Once upon a time in Jerusalem,
And this time – the Menorah Garden (Bor Shiber) 1964.
Gan Menorah is located at the corner of King George, Barry, Shmuel Hanagid and Ben Yehuda streets.
In the late 1920s, George Shiber, an Arab-Christian architect and contractor, purchased the land owned by a Jew along with other lands in the area.
The field was initially used as the soccer field of the H’apoel Jerusalem team.
The architect Shiber had grandiose plans for the area and in the part that will be called the Menorah Garden in the future, the possibility of building a theater, a cinema, a commercial center as well as a skyscraper and a hotel was considered.
In 1936, a large pit was dug in the plot to lay foundations for a 15-story building by workers of the Labor Battalion who were new Jewish immigrants who advocated Hebrew work and the redemption of the land of the land.
With the outbreak of the Arab Revolt in Israel, the works were stopped, the investors withdrew from the project, and a pit was left for their deaths, which was nicknamed Shiber Pit after the architect and ambitious entrepreneur.
After the end of World War II, the British Mandate authorities used the pit as an area to detain Jerusalem residents who violated the curfew imposed by the British on the city from time to time.
In 1950, as all recall, the Knesset moved to Beit Fromin nearby and the Jerusalem Municipality planned to build the city hall in Bor Shiber and near the Knesset.
The plan did not come to fruition and the pit was empty.
Later, the municipality established a public garden instead.
In 1965, the British Parliament gave a gift to the State of Israel – a bronze statue in the shape of a Menora with a description of events from the history of the Jewish people, those British who used the pit to arrest curfew offenders in the city 2 decades ago.
On May 15, 1956, the Independence Day of the State of Israel, the statue was placed in the garden with the participation of thousands of city residents. The Knesset and the garden changed its name from Bor Shiber to Menorah Garden.
The Menorah Garden was also used as a place for demonstrations in front of the Knesset building, and there were stormy demonstrations against the receipt of reparations money for Holocaust survivors from Germany after the Nazi era.
In 1966 the Knesset moved to its current residence in Givat Ram and the Knesset Menora was moved with it and placed in front of the main entrance gate to the Knesset in the Rose Garden.
The garden stood gloomy and dead and without a menorah, but its name, the menorah garden, remained.
And the story is not over-
In 1961 the Yishuv Training Company purchased the complex that was intended for commerce.
In 1968, the company returned the lot to the municipality in exchange for additional building rights on other lots it had nearby, and the municipality planned to build a public parking lot there.

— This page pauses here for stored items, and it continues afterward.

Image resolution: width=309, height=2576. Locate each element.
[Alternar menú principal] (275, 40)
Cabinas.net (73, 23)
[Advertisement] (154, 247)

The plan did not come to fruition, the years passed and in 1988, the mayor at the time, Teddy Kolek, promoted, along with the development of the settlement, the construction of a public parking lot on the site, and a tower including commercial areas, residences and offices.
This plan didn’t come to fruition either, and that’s a blessed.
In 2000, it was determined by the court that the Yishuv training company is entitled to buy back Bur Shiber, and during the time of Mayor Olmert, it was agreed that the company would submit within a year plan to build a 24-story tower on the area.
The planning lasted for over a year and the local authority sought to delay the promotion of the plan, and in 2007 a new city engineer, Shlomo Eshkol, was appointed to the city, who changed the municipality’s policy on the grounds that it is of utmost importance to maintain Bur Shiber as a green and open area.
The city has saved from of a high-rise building on one of the last open and green spaces in the heart of the city center.
In 1997, the Slovenian government gave the city of Jerusalem a statue in the shape of a horse on the occasion of the 3,000th anniversary of the founding of Jerusalem, the statue was placed in the garden, and the garden changed its name again to Horse Garden.
The garden later served as the central protest camp of the 2011 tent protest.
So what did we have on that small piece of land?
Jewish landowners, an Arab Christian architect, the work brigades of new immigrants who dug the hole, the Arab revolt that shelved big plans, British anemones who turned the hole into a gathering area for curfew violators, the same British gave as a gift the lamp that was placed in the garden and changed the name from Bor Shiber to Garden Menorah, which was used for demonstrations in front of the nearby Knesset building, which moved to Givat Ram with the sold menorah.
May we all have times of quiet, may all our soldiers and hostages will return soon and safe.
Shabbat Shalom to the near and far from Jerusalem.